新コンセプトの木部用塗料「ウッドアトリエ」のプロモーションを強化

2018年に和信ペイントが発売した「ウッドアトリエ」が好調に販売実績を伸ばしている。その最大の特徴は、これまでのニスやステインにはなかった色調を含む充実のカラーバリエーションと、女性目線を意識したスタイリッシュで使いやすい商品コンセプトだ。

 

木の風合いを生かす独特のカラーバリエーション

 

 和信ペイントの「ウッドアトリエ」は、女性のDIY心をくすぐる水性木部用塗料として登場。大きな注目を集めている。

 

 シリーズ商品としてラインアップされているのは、ペースト状ニス「ソリッドカラー」(メインカラー12色)、着色剤「ウッドステイン」(メインカラー12色・サブカラー16色)、ウレタンニス「クリアコート」(メインカラー12色プラス透明つや消し・透明つやあり)、木材保護塗料の「エクステリアカラー」(メインカラー12色)など。

 

 「ソリッドカラー」は、水性としては今までなかったペースト状のニスで、ワックスではないが、ワックス感覚で手軽に使用することができる新発想の塗料だ。

 

 複雑な形状の作品でも塗りムラが出にくく、色落ちしにくい点も魅力となっている。また「ウッドステイン」は、顔料の定着性を向上させ、ステインのみで仕上げても色移りしにくいのが特徴。
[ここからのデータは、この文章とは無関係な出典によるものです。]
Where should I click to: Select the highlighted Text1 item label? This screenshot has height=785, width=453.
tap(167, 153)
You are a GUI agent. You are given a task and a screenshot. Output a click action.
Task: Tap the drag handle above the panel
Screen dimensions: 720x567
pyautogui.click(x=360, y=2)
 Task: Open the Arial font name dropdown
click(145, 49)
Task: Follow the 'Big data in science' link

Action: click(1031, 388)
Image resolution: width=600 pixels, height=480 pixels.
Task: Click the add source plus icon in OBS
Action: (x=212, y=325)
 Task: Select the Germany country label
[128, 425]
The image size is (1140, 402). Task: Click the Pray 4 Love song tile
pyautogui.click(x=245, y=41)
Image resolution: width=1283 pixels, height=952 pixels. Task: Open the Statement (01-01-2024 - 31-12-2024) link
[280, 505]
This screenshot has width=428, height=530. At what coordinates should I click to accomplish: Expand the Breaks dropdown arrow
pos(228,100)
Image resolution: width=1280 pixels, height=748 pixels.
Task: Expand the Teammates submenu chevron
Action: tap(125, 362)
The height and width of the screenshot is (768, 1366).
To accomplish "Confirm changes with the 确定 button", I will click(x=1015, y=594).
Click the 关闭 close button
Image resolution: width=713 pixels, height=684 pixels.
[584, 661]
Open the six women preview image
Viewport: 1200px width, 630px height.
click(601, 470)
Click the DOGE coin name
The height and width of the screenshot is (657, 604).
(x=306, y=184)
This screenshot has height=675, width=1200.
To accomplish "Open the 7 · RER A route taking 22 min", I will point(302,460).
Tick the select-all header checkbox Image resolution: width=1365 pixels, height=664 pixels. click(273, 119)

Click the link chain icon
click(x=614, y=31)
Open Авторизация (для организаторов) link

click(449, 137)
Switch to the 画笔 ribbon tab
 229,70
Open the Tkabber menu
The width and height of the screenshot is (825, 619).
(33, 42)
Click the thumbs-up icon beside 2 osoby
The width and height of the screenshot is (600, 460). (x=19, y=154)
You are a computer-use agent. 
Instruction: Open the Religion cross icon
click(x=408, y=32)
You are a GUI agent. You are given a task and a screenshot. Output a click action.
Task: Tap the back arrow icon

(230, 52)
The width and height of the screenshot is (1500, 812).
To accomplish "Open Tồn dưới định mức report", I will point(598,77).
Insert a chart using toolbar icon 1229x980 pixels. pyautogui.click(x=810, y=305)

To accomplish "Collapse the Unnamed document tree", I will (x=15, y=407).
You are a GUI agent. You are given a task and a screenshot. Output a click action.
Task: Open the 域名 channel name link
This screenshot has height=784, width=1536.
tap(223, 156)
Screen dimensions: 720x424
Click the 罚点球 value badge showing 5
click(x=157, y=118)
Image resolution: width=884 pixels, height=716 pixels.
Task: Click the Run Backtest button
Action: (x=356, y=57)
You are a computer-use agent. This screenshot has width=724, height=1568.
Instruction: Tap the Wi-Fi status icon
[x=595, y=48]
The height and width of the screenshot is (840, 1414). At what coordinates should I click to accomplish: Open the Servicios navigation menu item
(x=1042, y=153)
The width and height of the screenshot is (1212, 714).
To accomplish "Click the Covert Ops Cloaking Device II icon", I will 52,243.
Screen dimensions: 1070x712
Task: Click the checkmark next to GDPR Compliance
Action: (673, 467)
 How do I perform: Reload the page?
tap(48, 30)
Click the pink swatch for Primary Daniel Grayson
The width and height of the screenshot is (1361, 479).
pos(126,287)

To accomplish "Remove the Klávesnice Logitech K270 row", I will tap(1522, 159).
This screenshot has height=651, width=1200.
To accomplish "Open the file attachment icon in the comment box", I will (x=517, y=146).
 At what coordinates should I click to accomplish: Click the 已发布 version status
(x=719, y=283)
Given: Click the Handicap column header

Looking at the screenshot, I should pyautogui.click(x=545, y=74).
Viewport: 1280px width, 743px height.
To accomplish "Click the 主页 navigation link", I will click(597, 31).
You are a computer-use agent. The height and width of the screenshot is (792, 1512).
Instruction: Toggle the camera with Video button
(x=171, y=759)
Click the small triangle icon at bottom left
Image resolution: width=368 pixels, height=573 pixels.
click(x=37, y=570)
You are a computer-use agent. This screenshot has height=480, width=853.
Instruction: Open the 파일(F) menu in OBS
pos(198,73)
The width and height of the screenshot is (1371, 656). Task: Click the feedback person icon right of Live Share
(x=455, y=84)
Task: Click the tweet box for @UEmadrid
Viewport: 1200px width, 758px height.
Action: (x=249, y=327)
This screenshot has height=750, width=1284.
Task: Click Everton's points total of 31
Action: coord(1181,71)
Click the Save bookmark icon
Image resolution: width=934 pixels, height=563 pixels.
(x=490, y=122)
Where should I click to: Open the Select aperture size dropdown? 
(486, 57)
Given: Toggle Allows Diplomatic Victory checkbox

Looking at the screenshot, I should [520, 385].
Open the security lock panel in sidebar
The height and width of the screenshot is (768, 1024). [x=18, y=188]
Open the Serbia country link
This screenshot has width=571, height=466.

防水性が必要な場合は、「クリアコート」を上塗りすることができる。

 

 開発に当たっては、同社が推進するペイント同好会「JLPC(ジャパンレディスペイントクラブ)」のメンバーなどの女性からヒアリングを実施。その意見を踏まえて、これまでにはなかった新感覚のカラーバリエーションを提案している。

 

ワークショップやウェブサイトの活用で情報訴求を展開

 

 同社では商品発売後からホームセンター店頭でのワークショップなどのイベント開催を提案し、徐々に広がりを見せているほか、展示会などでも積極的に訴求。「JAPAN DIY HOMECENTER SHOW 2018」でも「ペイント女子」のイベントやワークワークショップなどで、多くの来場者の関心を引き付けることに成功した。

 

 こうした活動を継続してきた結果、女性層を中心に認知度が急速に向上しており、配荷も拡大しつつある。

 

 また「ウッドアトリエ」専用のランディングページを設置し、スマホなどでも簡単に閲覧できるようにしている。このページに、クリックでペイント後のアイテムの色を変え、イメージを確認できる仕組みを導入するなど、ウェブサイトを積極的に活用。

 

 さらにサイトや店頭で活用できる塗り方動画も現在制作中だ。DIYアドバイザーの末永京さんの協力によって、「ウッドアトリエ」の活用方法やイメージなどを発信していく予定だ。

 

 一方、一貫して店頭提案を強化しており、すでに一部店舗では、エンドを活用して商品ラインアップを展開するなど、ブランドに特化した売場が実現している。商品の特徴をボードなどで訴求するほか、実際に塗って仕上げたさまざまなオブジェをディスプレーするなど、夢が広がる仕上がりイメージをアピールする。

 

 「ウッドアトリエ」は、同社が木部用塗料メーカーとして積み上げてきた実績と技術力を背景として、自信を持って提案する、まさに新コンセプトを前面に打ち出した商品。今後の展開にも期待したい。